慢病毒载体系统介导hUC—MSC绿色荧光蛋白和荧光素酶共表达技术体系的建立

目的建立慢病毒载体系统介导的人脐带间充质干细胞（hUC-MSC）绿色荧光蛋白（GFP）和荧光素酶共表达技术体系。方法 GFP和荧光素酶共表达慢病毒载体与相应包装质粒psPAX2和pMD2.G经聚乙烯亚胺介导共转染HEK293T细胞以包装病毒;病毒感染P4代hUC-MSC 12 h后,再行嘌呤霉素筛选24 h,普通光学显微镜观察细胞形态,荧光显微镜下观察GFP的表达情况,IVIS Kinetic成像系统拍照以观察和记录慢病毒感染后hUC-MSC荧光素酶的表达情况;MTS法行细胞生长曲线作图,同时,普通和实时定量RTPCR法检测细胞周期调控相关蛋白Cyclin D1、Cyclin E1和p21WAF1/CIP1的表达。采用方差分析和t检验进行统计学分析。

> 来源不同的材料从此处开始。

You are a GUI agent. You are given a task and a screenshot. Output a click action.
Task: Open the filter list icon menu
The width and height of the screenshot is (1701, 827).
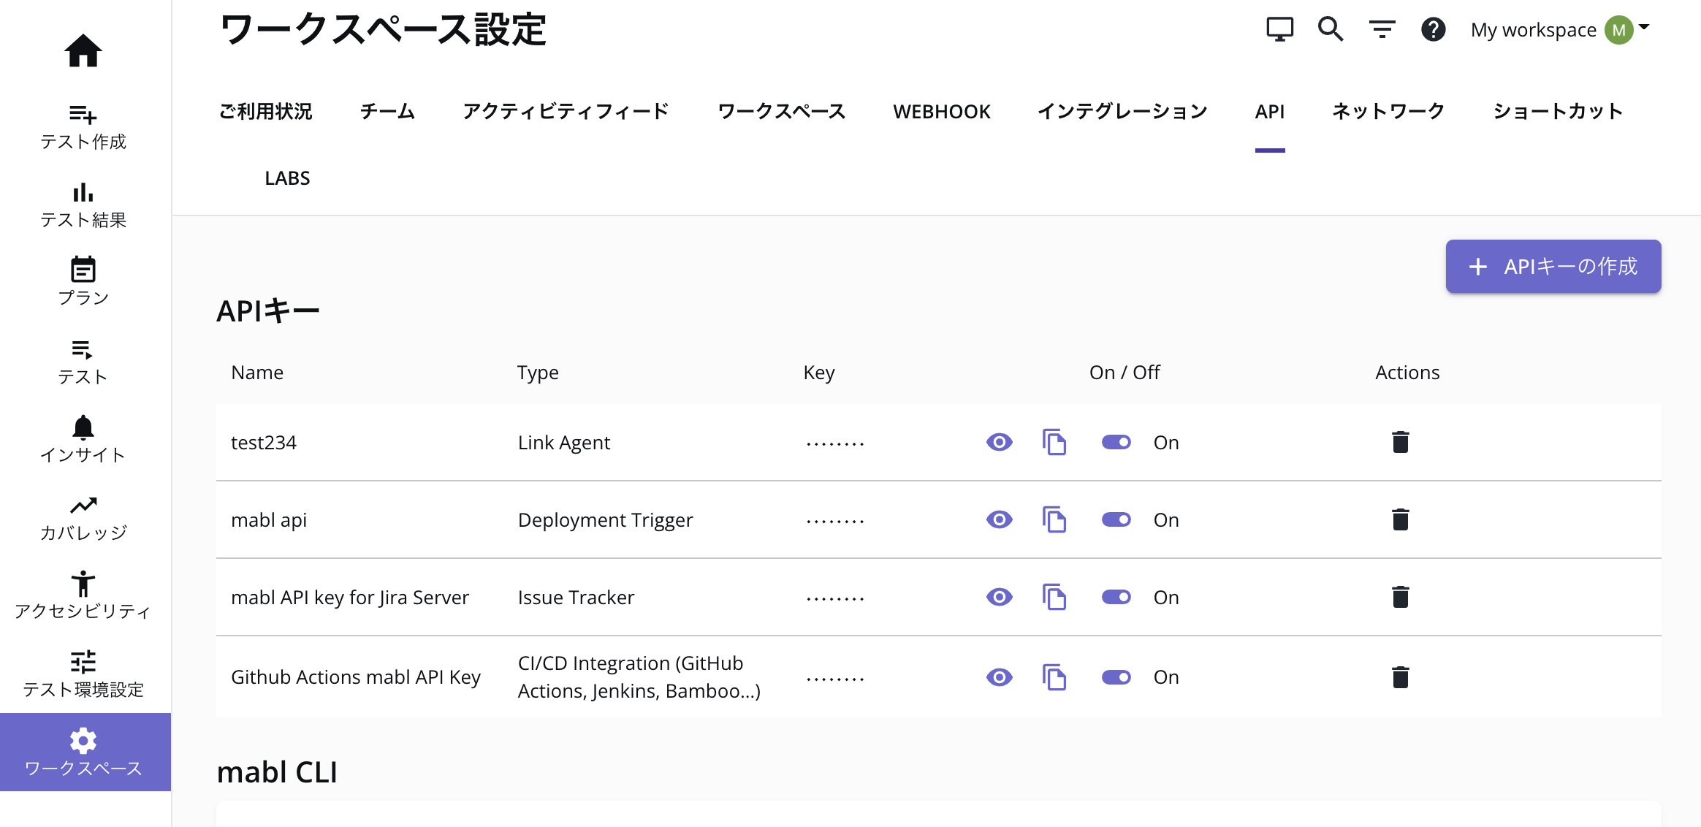pyautogui.click(x=1382, y=29)
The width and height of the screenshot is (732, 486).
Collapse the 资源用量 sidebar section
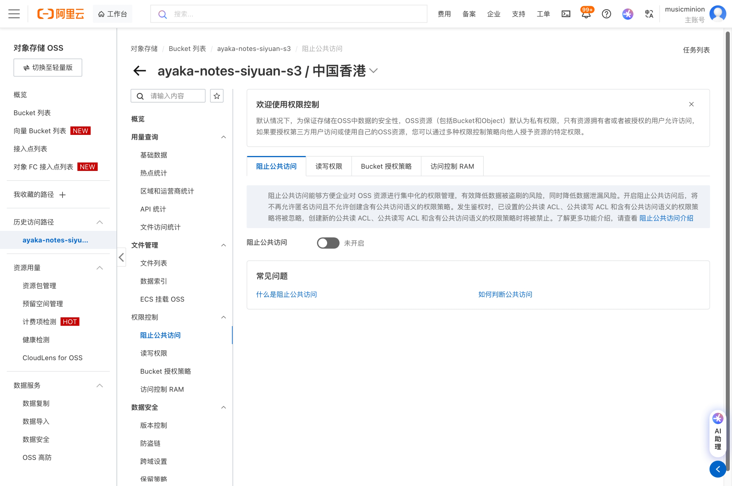pos(99,268)
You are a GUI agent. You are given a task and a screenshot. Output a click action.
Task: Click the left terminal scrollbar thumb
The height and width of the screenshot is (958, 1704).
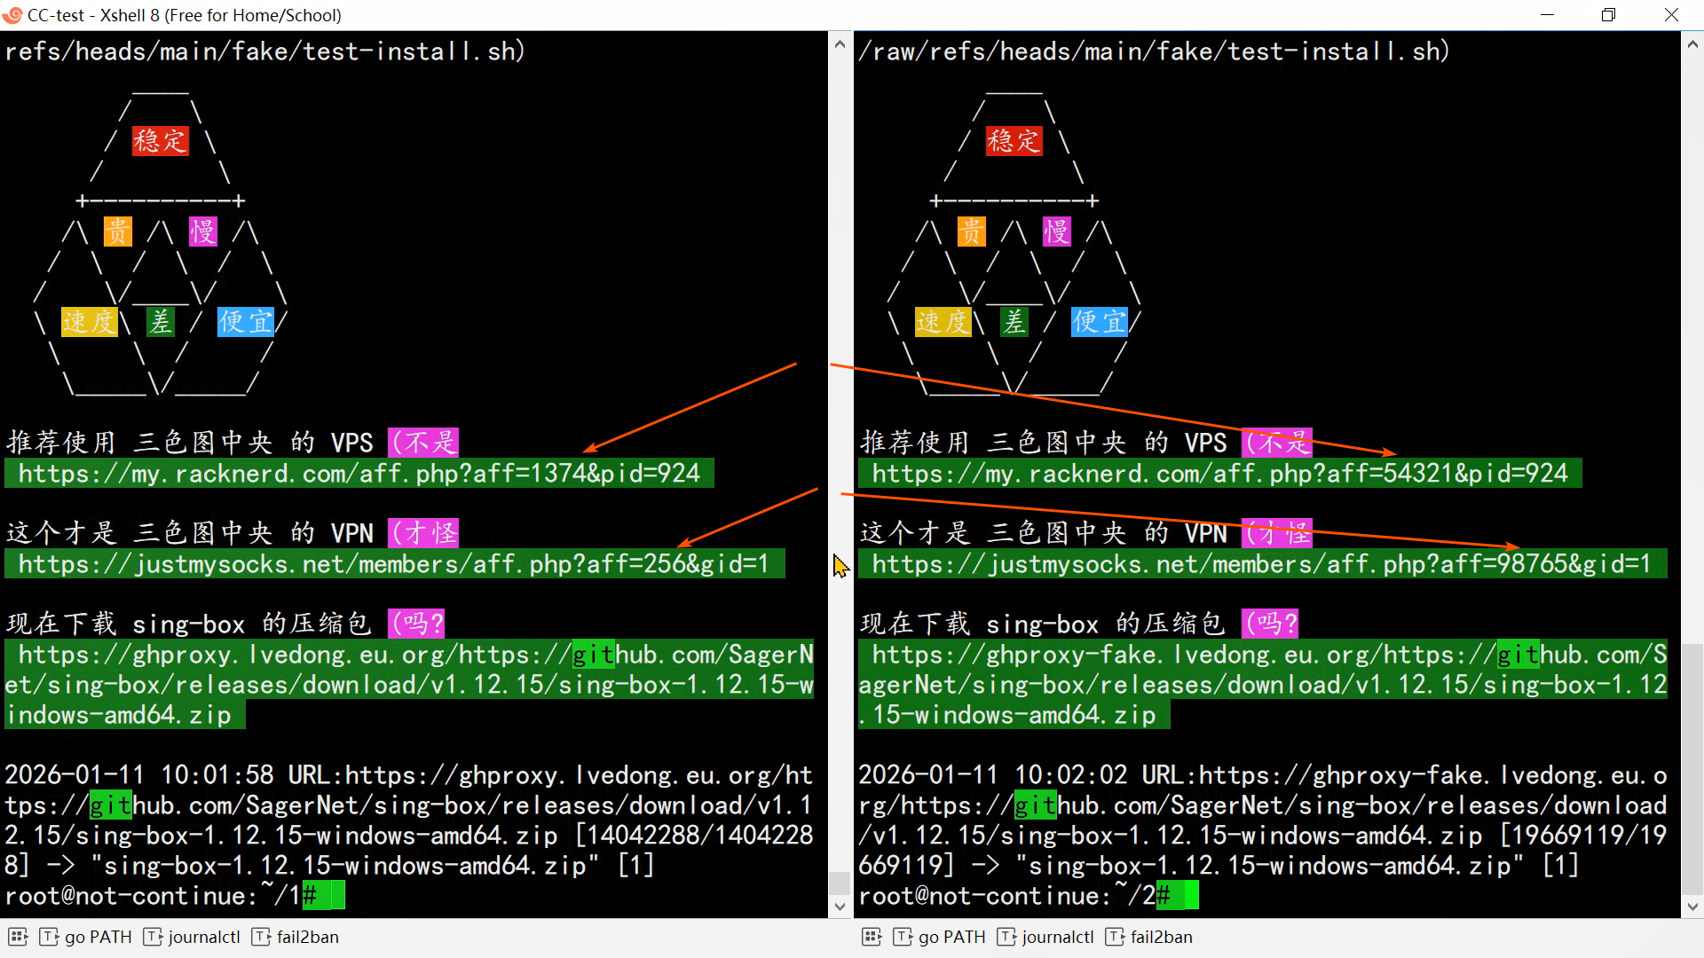point(839,883)
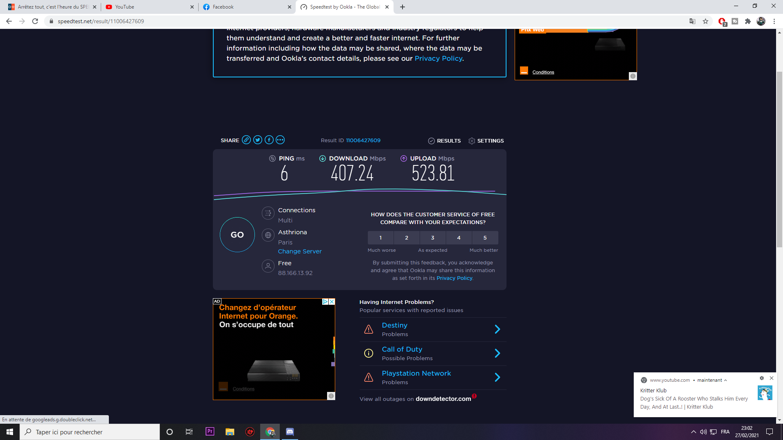This screenshot has width=783, height=440.
Task: Open the Results checkmark icon
Action: point(431,141)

结果慢病毒感染并不会造成体外培养hUC-MSC形态的明显改变,而荧光显微镜和IVIS Kinetic成像系统的观察结果则分别证实,GFP和荧光素酶经慢病毒载体系统的介导可在hUC-MSC中成功地共表达。此外,细胞生长曲线作图结果表明,对照和GFP及荧光素酶共表达慢病毒感染后hUC-MSC的生长增殖速率相仿（P〉0.01）;实时定量RT-PCR法检测结果则显示,与对照慢病毒感染相比,GFP和荧光素酶共表达慢病毒感染后其细胞周期调控相关蛋白Cyclin D1、Cyclin E1和p21WAF1/CIP1mRNA表达水平分别是对照组的1.11倍（P=0.130）、0.54倍（P=0.000）和0.78倍（P=0.005）,表明外源GFP和荧光素酶共表达对体外培养的hUC-MSC生长增殖等表型无显著影响。结论慢病毒载体系统可有效介导外源基因在hUC-MSC中的表达;同时,GFP和荧光素酶在hUC-MSC中的共表达也将极大地方便其体内转归的示踪。